John Hammond, Intolerant Champion Original creative idea: Mark Nutley/Pat Hamill
- Client: Guinness
- Language: English
- Running time: 60 seconds
- Release date: 1 February 2016
- Directed by: Jake Nava
- Starring: Timothy Renouf Lianne La Havas; ;
- Production company: AMV BBDO, Irish International
- Country: UK

= John Hammond, Intolerant Champion =

Guinness advertisement

John Hammond, Intolerant Champion is a Guinness advertisement, part of the Guinness' 'Made of More' campaign, and produced in 2015 by AMV BBDO and Irish International. It is directed by Jake Nava, and stars Timothy Renouf as John Hammond, featuring alongside Lianne La Havas. The advert is narrated by Danny Glover and appears in black and white. It was released online on 1 February 2016 and on television two days later. The music is based on a remix from Sing, Sing, Sing. The sequence begins with Hammond walking into Claridges Hotel in New York to record at his radio station with his jazz band made up mainly of black musicians in the 1930s; a time they were typically segregated.

Four short supporting documentaries were produced to accompany the film. The first featured Amir Amor, the second Lady Leshurr, the third La Havas, and the fourth and final documentary featured Yannis Philippakis. Articles on the documentaries were led by The Irish Times and related each artists relation to the story of Hammond. The advertisement's intention has been seen to connect the black and white colour of Guinness with Hammond's "refined taste for music and his openness to African Americans for his love for jazz".

==Production and background==
John Hammond, Intolerant Champion is a Guinness advertisement, produced in 2015 by AMV BBDO and Irish International, directed by Jake Nava, and launched by Diageo in 2016. The short film portrays Timothy Renouf as John Hammond, and also features Lianne La Havas and was voiced-over by Danny Glover.

Part of the Guinness' 'Made of More' campaign, it tells the story of Hammond, known for signing up black and white musicians in the 1930s, and who recruited artists such as Billie Holiday, Count Basie and Aretha Franklin. The title comes from Hammond's self-statement of how he saw himself; "the sometimes intolerant champion of tolerance". It was released online and on Instagram on 1 February 2016 and on television two days later. Four short supporting documentaries were produced to accompany the film. The first featured Amir Amor, the second Lady Leshurr, the third La Havas, and the fourth and final documentary featured Yannis Philippakis.

==Sequence==
Hammond is depicted walking into a radio station in the 1930s, to record live on air a band consisting of black and white musicians, despite a radio station ban on black musicians being reported in the newspapers. Black people are seen dancing to jazz, and Hammond is shown socialising and laughing with them. The complete sequence lasts 60 seconds. The music is based on a remix from Benny Goodman's Sing, Sing, Sing.

==Response==
The Irish Times led a series of articles on the supporting documentaries, beginning with how Hammond's story resonated with Amor, who had been a child asylum seeker in London.

The story was promoted on social media by La Havas.

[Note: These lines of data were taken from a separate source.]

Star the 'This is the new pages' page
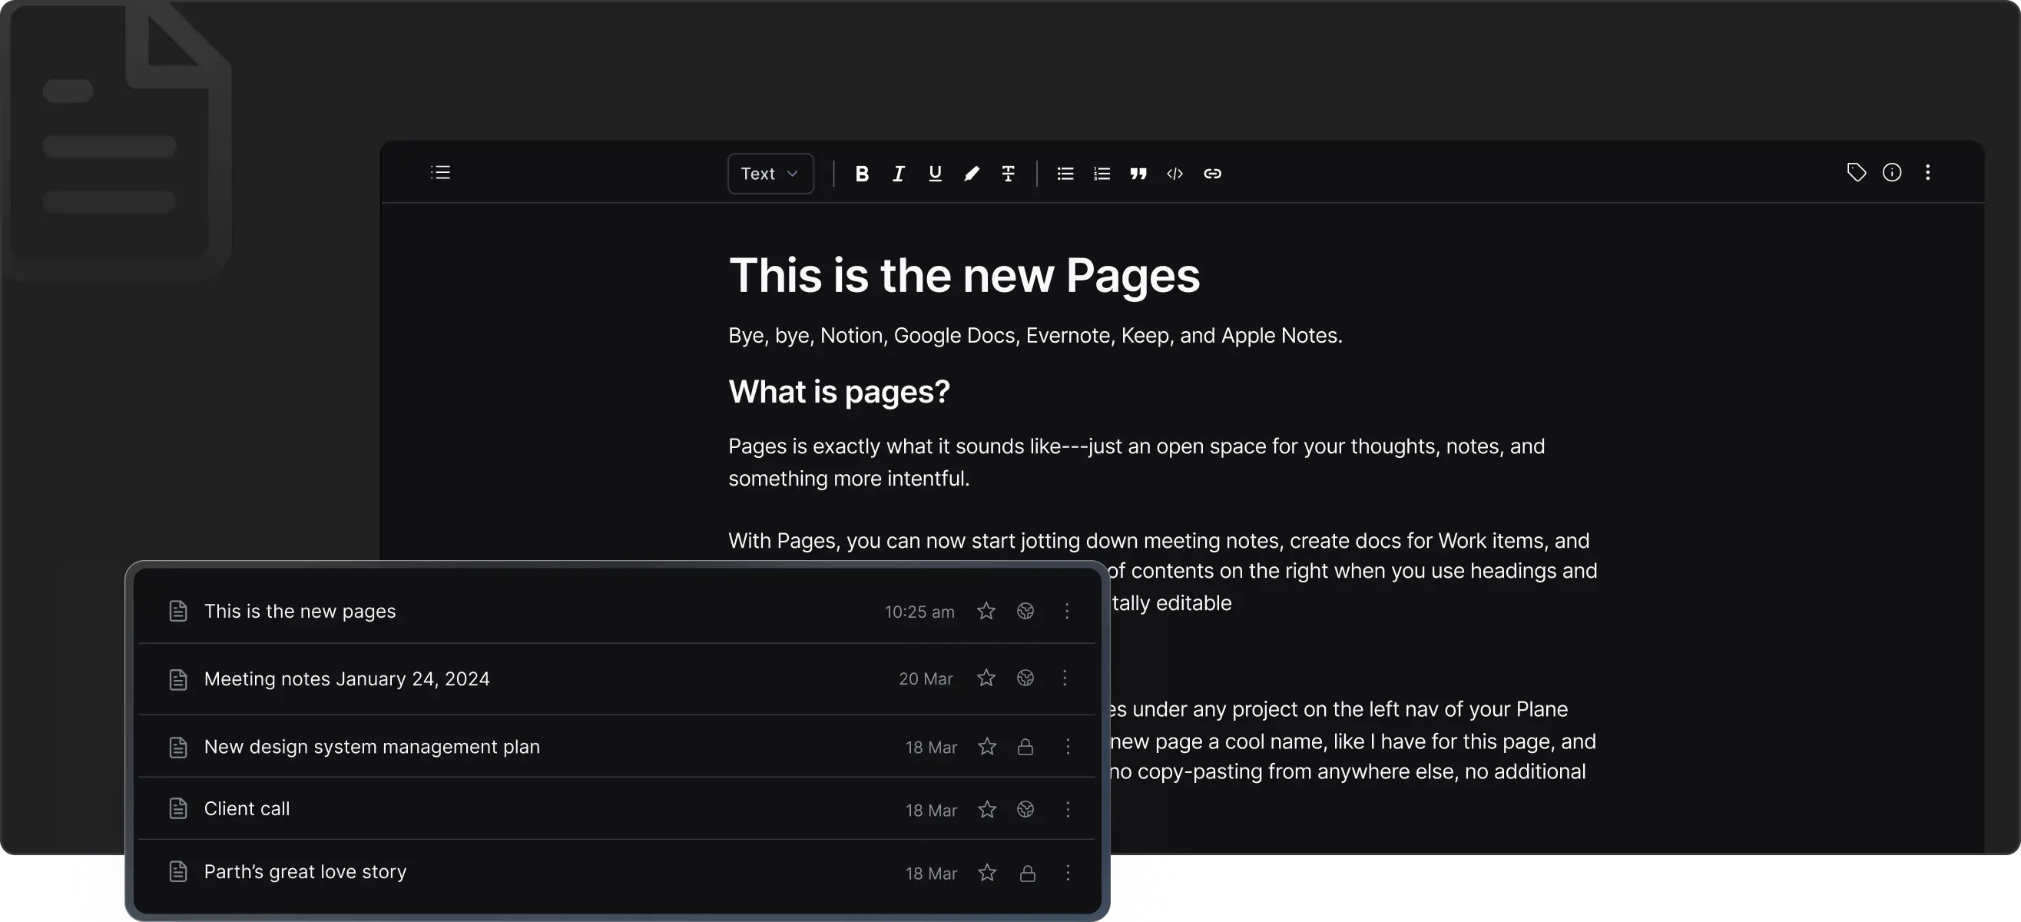coord(986,610)
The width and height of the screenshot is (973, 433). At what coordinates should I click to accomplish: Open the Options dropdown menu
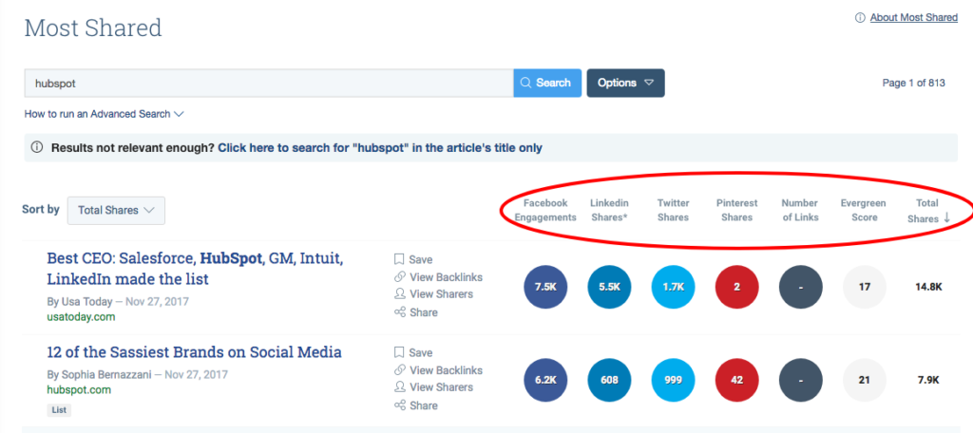pos(625,83)
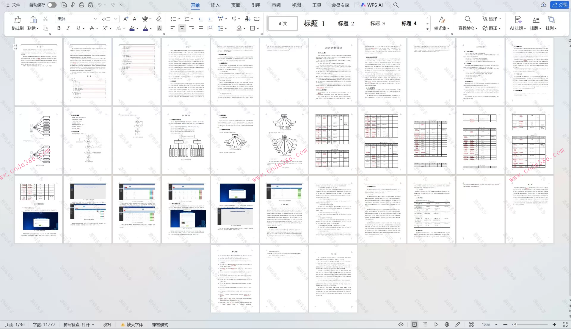This screenshot has height=329, width=571.
Task: Click the increase font size icon
Action: (x=126, y=19)

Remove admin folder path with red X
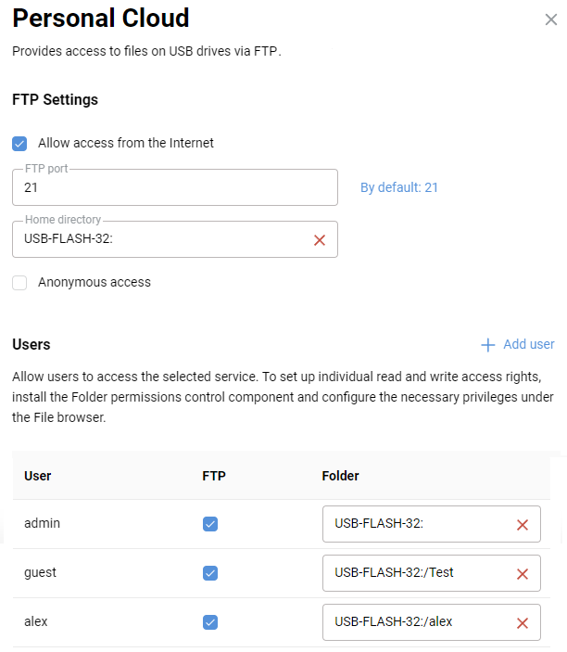click(522, 525)
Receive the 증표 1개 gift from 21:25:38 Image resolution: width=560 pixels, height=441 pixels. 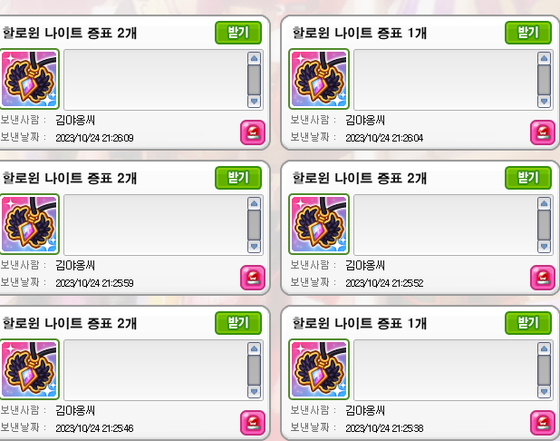(528, 323)
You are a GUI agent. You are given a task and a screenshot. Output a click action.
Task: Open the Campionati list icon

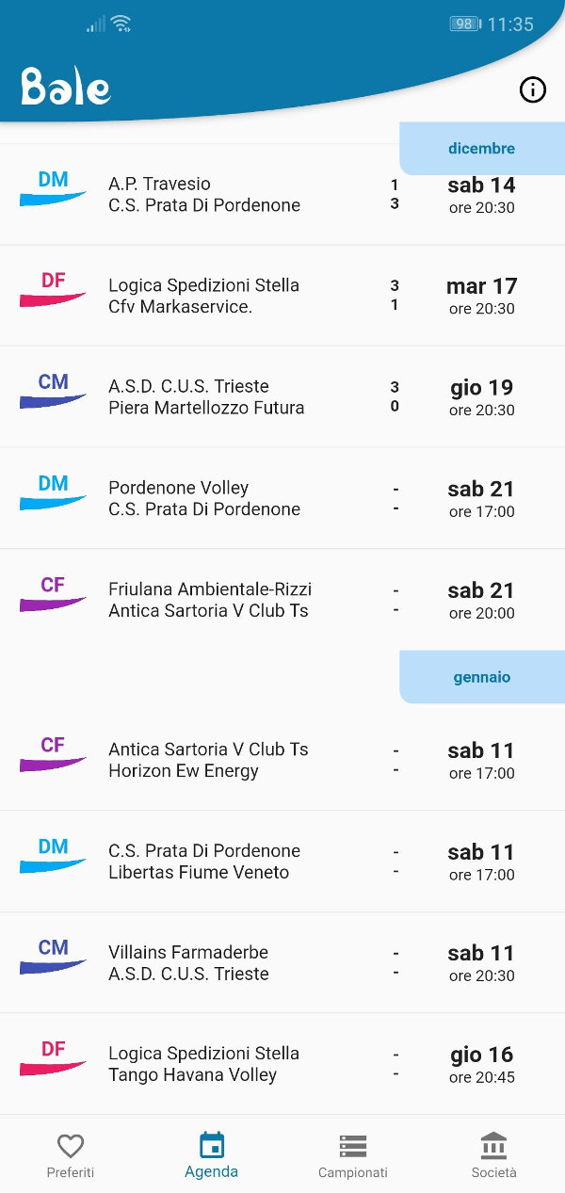[353, 1146]
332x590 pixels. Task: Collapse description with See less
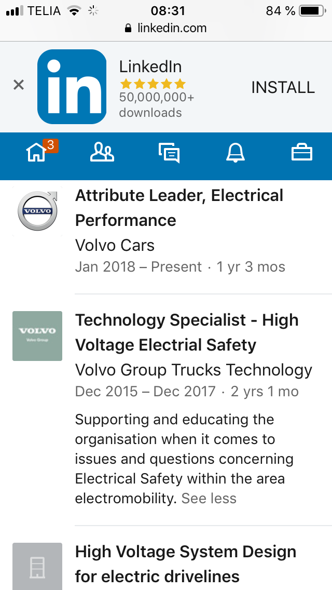209,499
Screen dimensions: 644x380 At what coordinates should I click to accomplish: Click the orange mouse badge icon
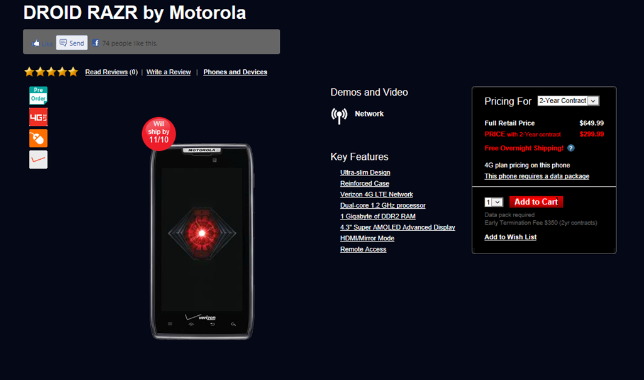pos(38,138)
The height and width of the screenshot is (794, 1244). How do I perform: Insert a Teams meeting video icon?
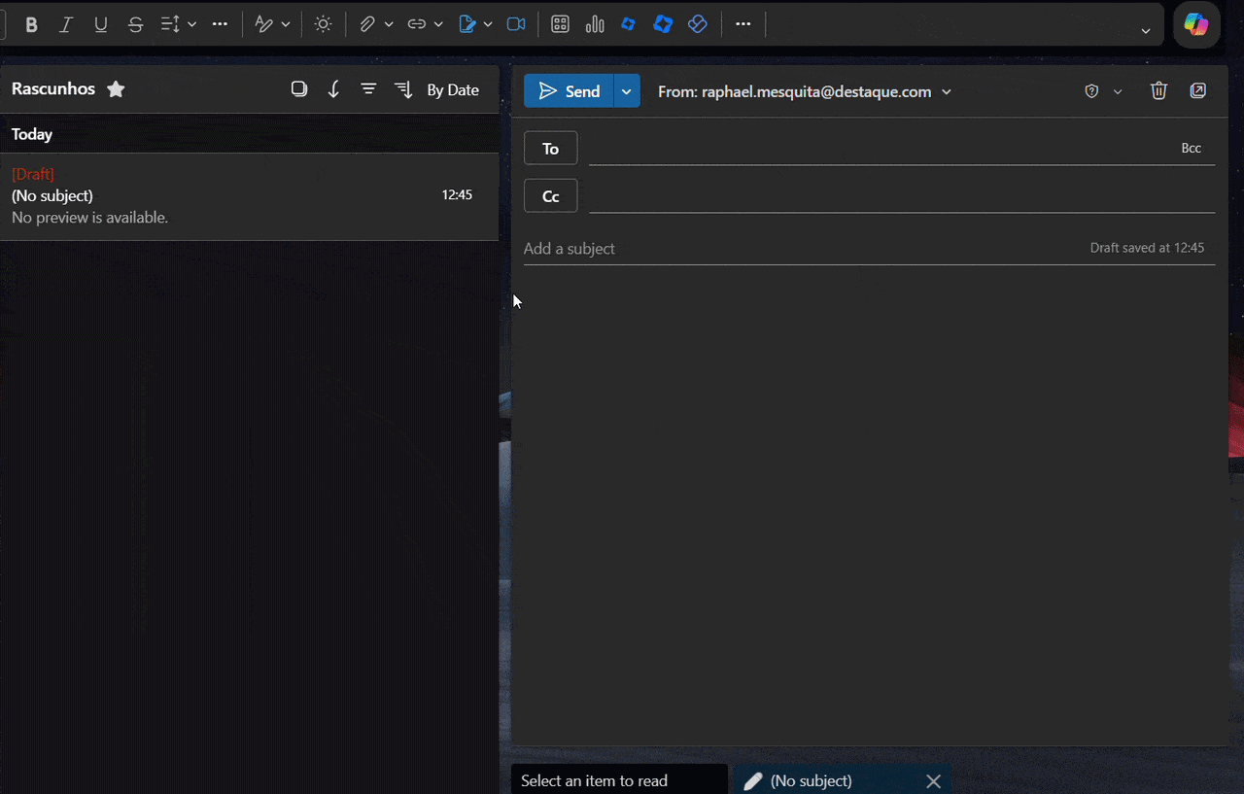(516, 25)
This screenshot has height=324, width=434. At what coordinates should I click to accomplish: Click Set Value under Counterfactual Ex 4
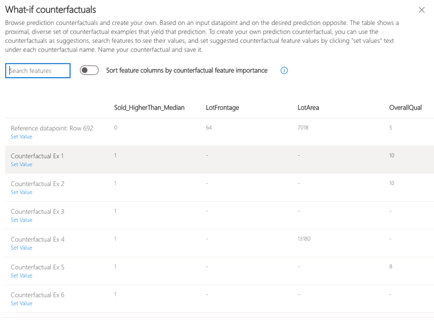click(21, 248)
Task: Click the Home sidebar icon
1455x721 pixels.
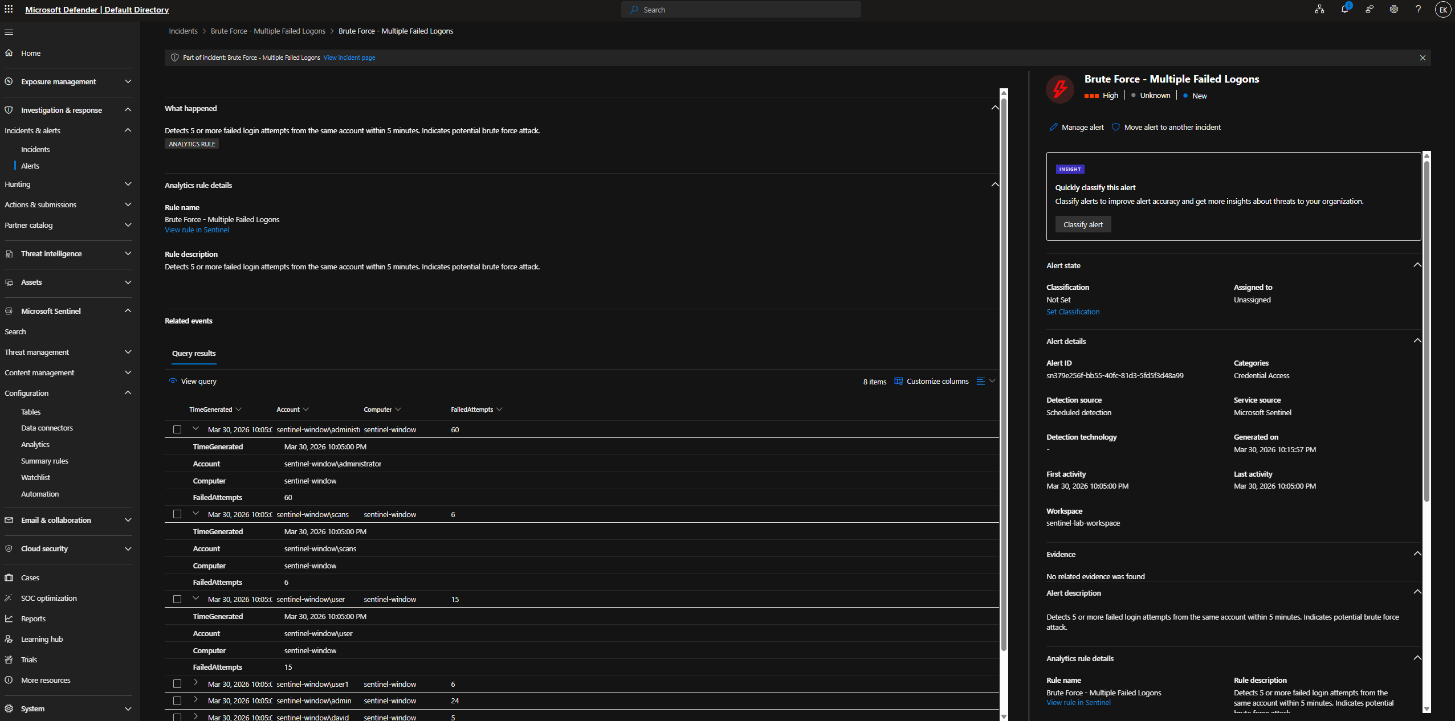Action: click(9, 53)
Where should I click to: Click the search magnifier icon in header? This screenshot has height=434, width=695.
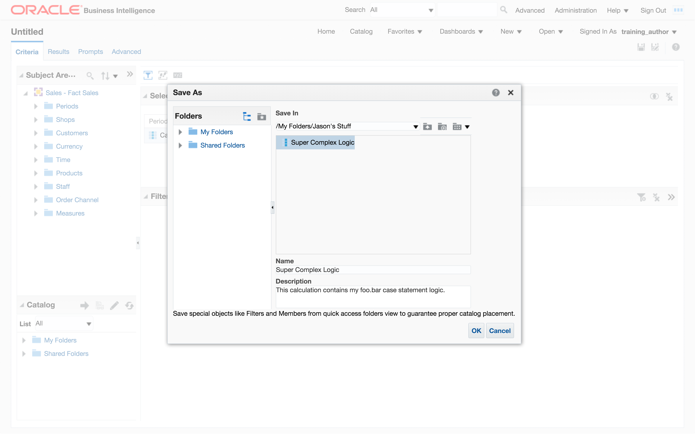503,10
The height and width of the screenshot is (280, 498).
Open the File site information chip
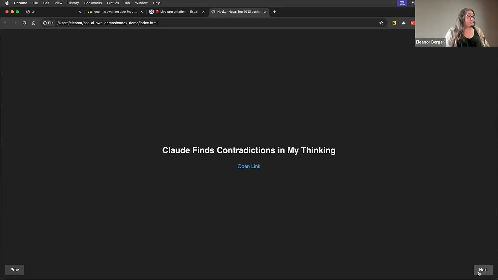(49, 23)
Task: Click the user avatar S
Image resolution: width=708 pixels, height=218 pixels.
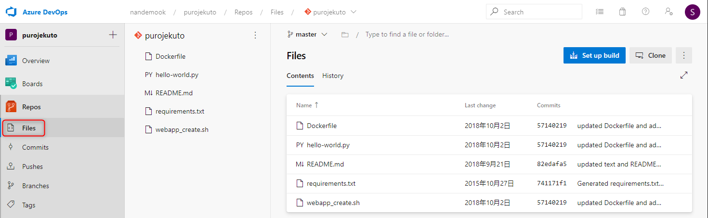Action: 692,12
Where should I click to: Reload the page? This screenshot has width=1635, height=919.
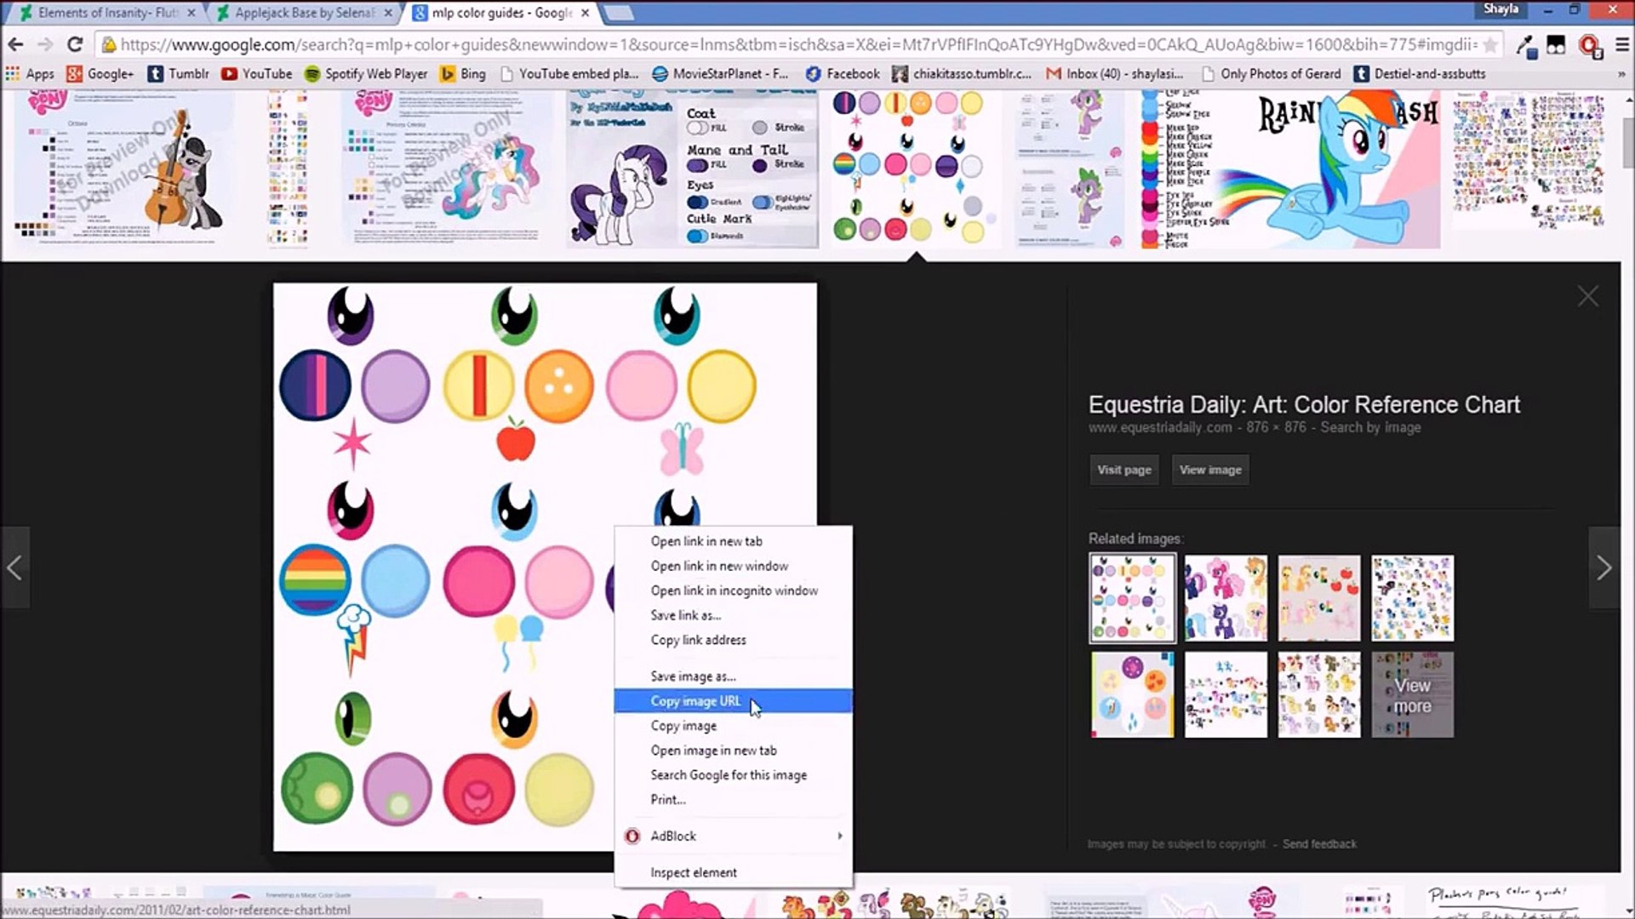click(75, 44)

She related her own success on being "plucked from the ether" by her manager. Lady Leshurr responded to the film in the opening lines of her supporting documentary, saying that "John Hammond saw music as a force for good" ...and ... "He didn’t really care about what race or culture the music was. He was just passionate about it. That’s the same for me". The advertisement's intention has been seen to connect the black and white colour of Guinness with Hammond's "refined taste for music and his openness to African Americans for his love for jazz".